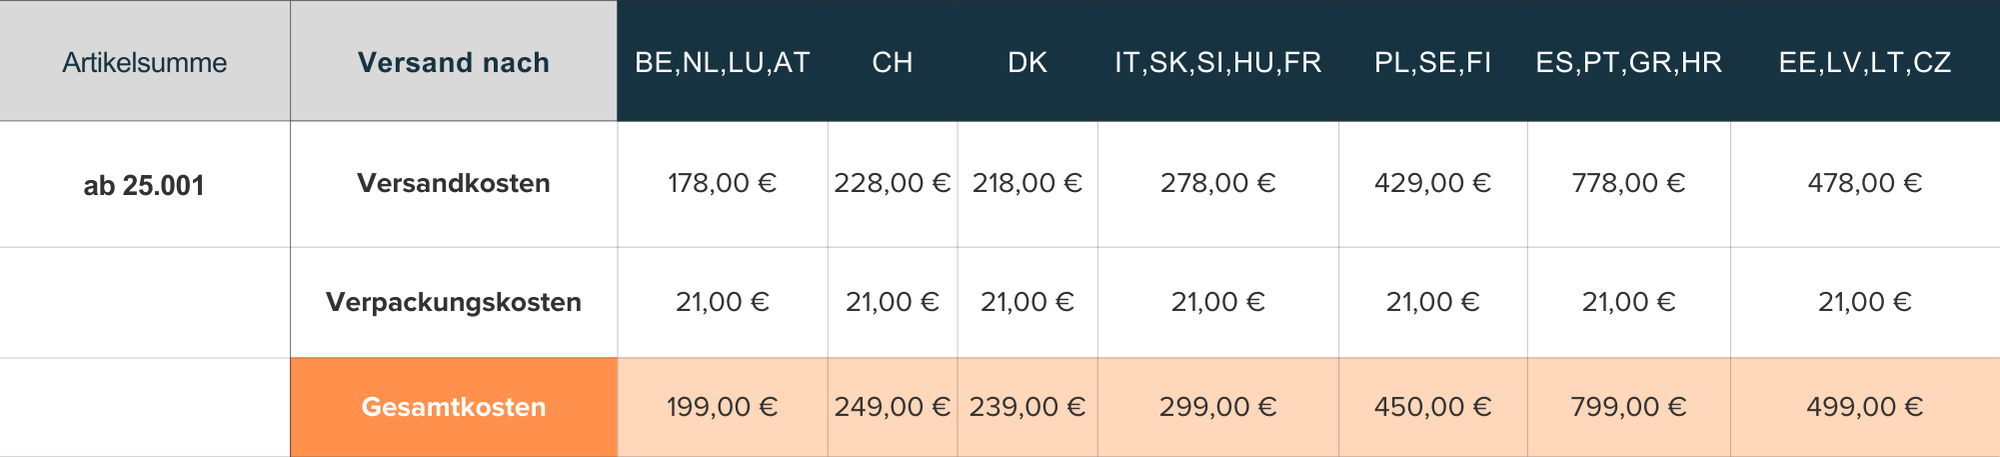The height and width of the screenshot is (457, 2000).
Task: Click the Artikelsumme header cell
Action: [x=144, y=62]
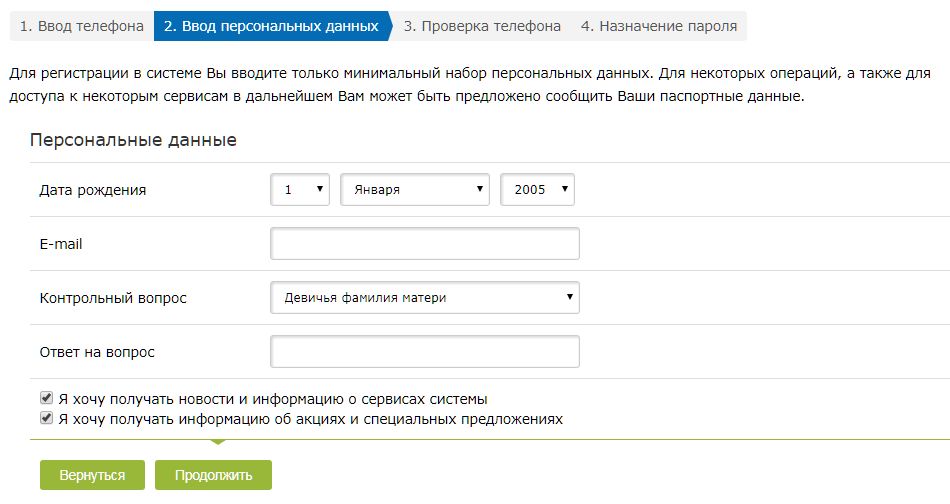Uncheck the news and services checkbox
The height and width of the screenshot is (504, 950).
[46, 398]

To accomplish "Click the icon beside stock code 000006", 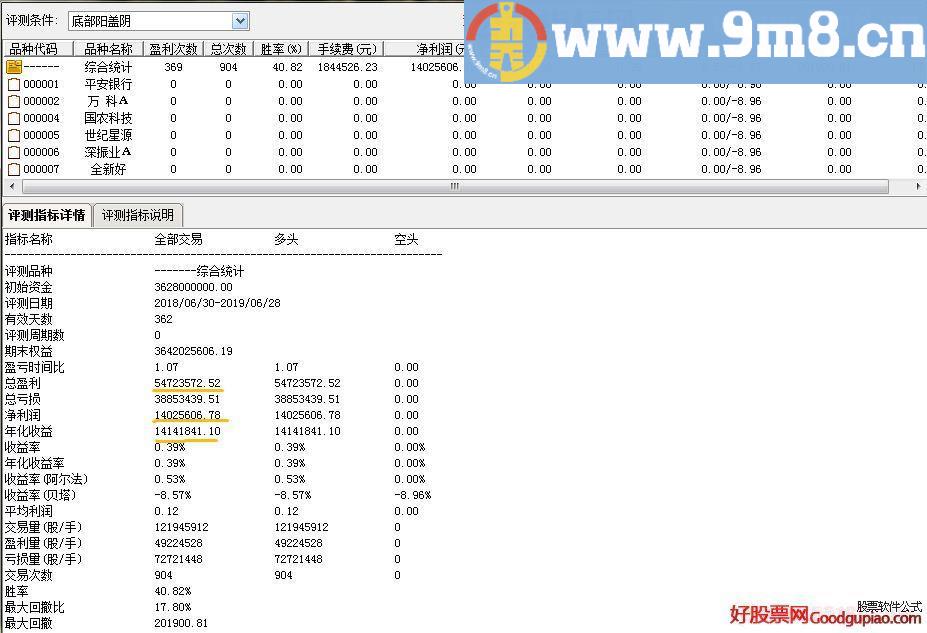I will pyautogui.click(x=14, y=152).
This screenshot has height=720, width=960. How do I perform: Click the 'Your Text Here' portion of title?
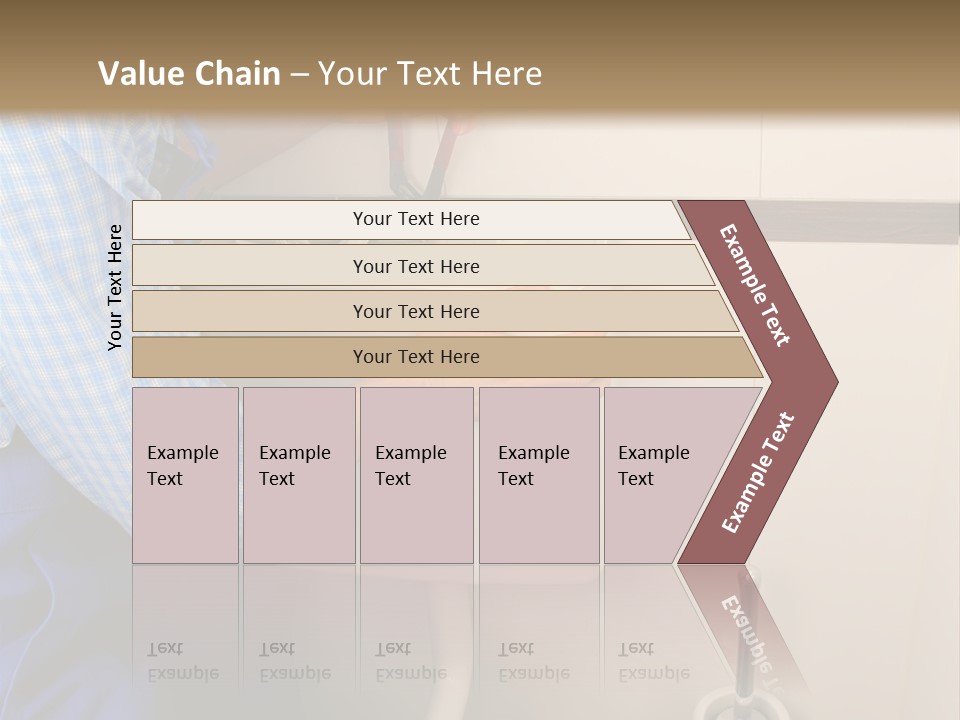point(430,73)
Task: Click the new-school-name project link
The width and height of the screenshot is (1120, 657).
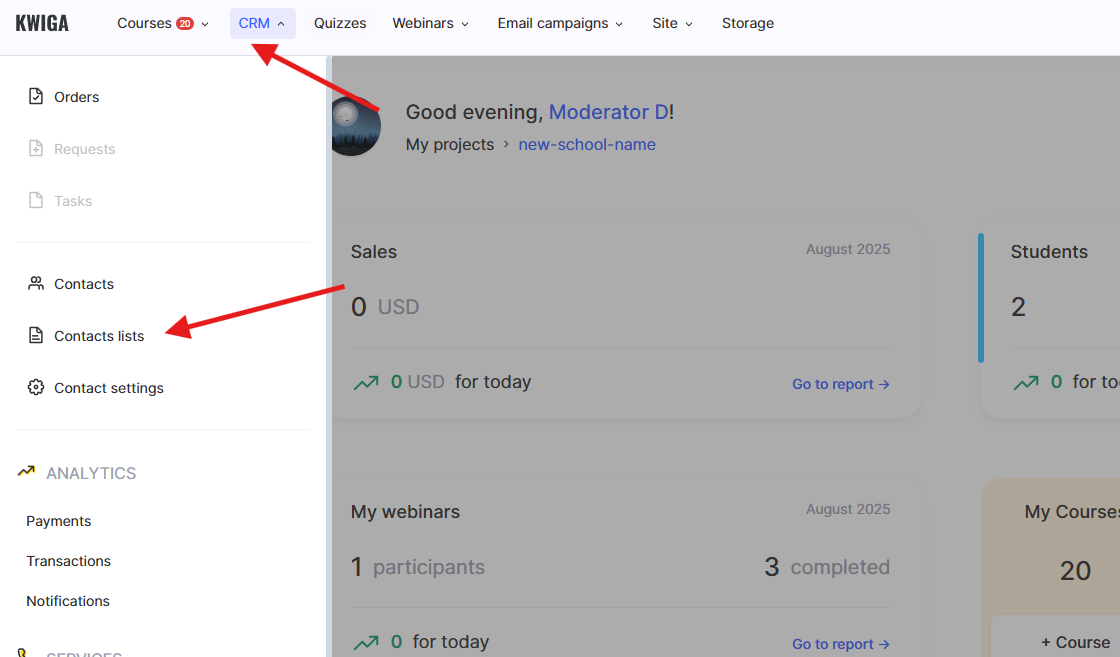Action: coord(587,144)
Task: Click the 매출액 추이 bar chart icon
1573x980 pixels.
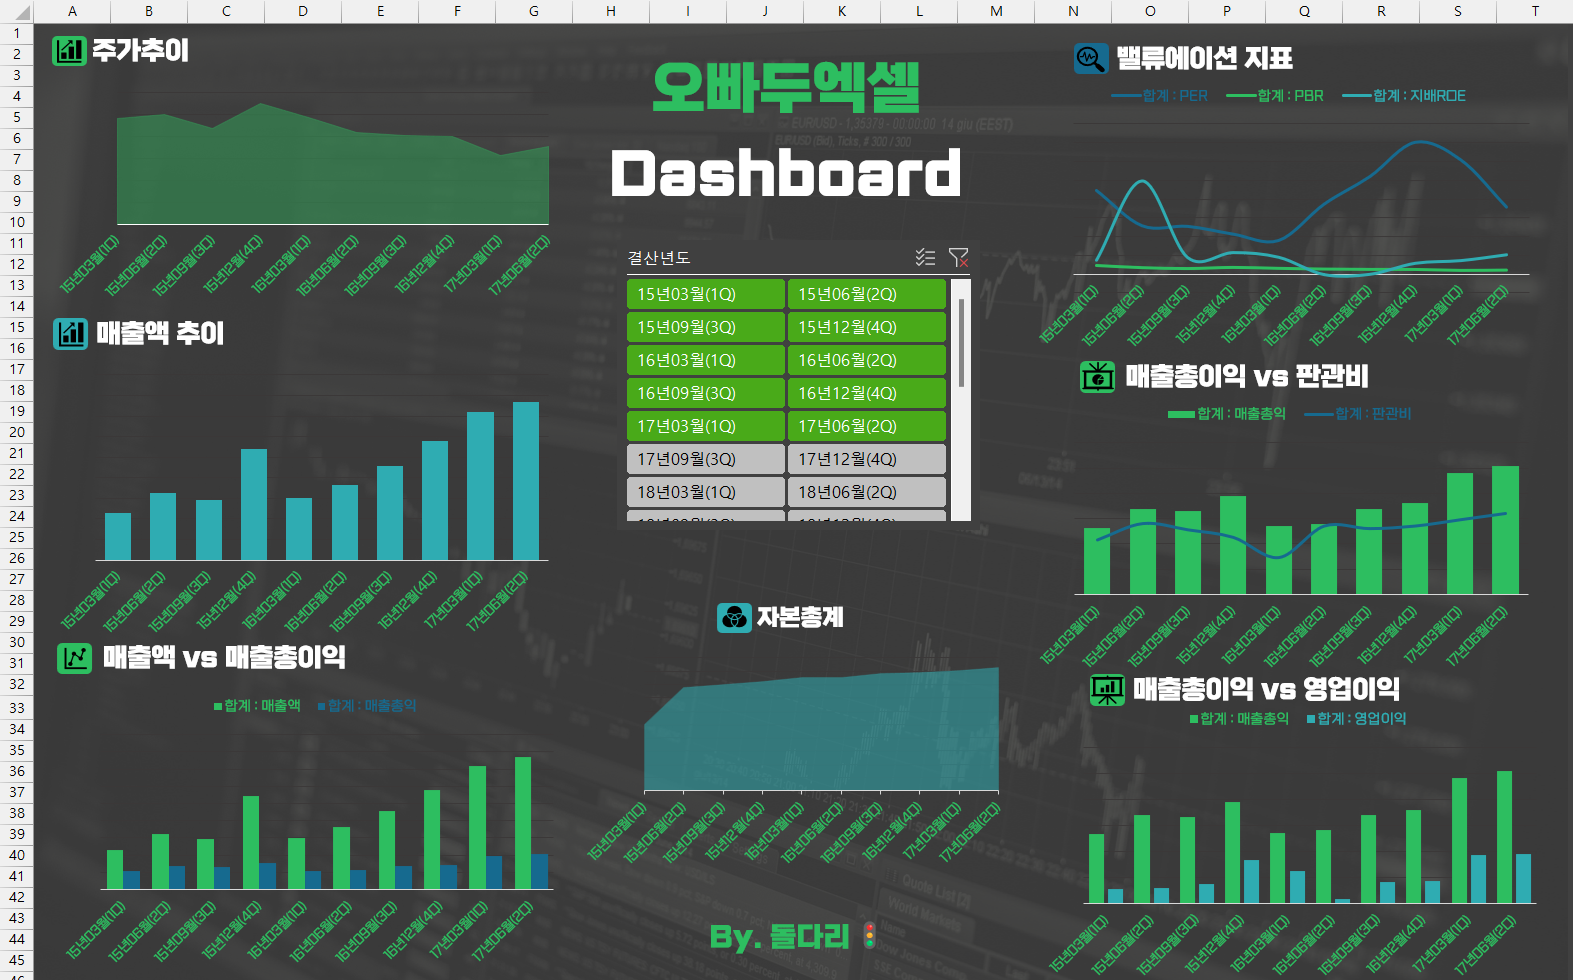Action: 71,333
◇ ◇ ◇
§ **Action item**: Starting with the line that holds "This screenshot has", reproduce exactly each line up to and including the last line of the material above, and drop the pictures.

§ **Your response**:
This screenshot has height=720, width=960. How do I perform: Click the 'Your Text Here' portion of title?
point(430,73)
Task: Click the new-school-name project link
The width and height of the screenshot is (1120, 657).
Action: coord(587,144)
Task: Click the 매출액 추이 bar chart icon
1573x980 pixels.
Action: 71,333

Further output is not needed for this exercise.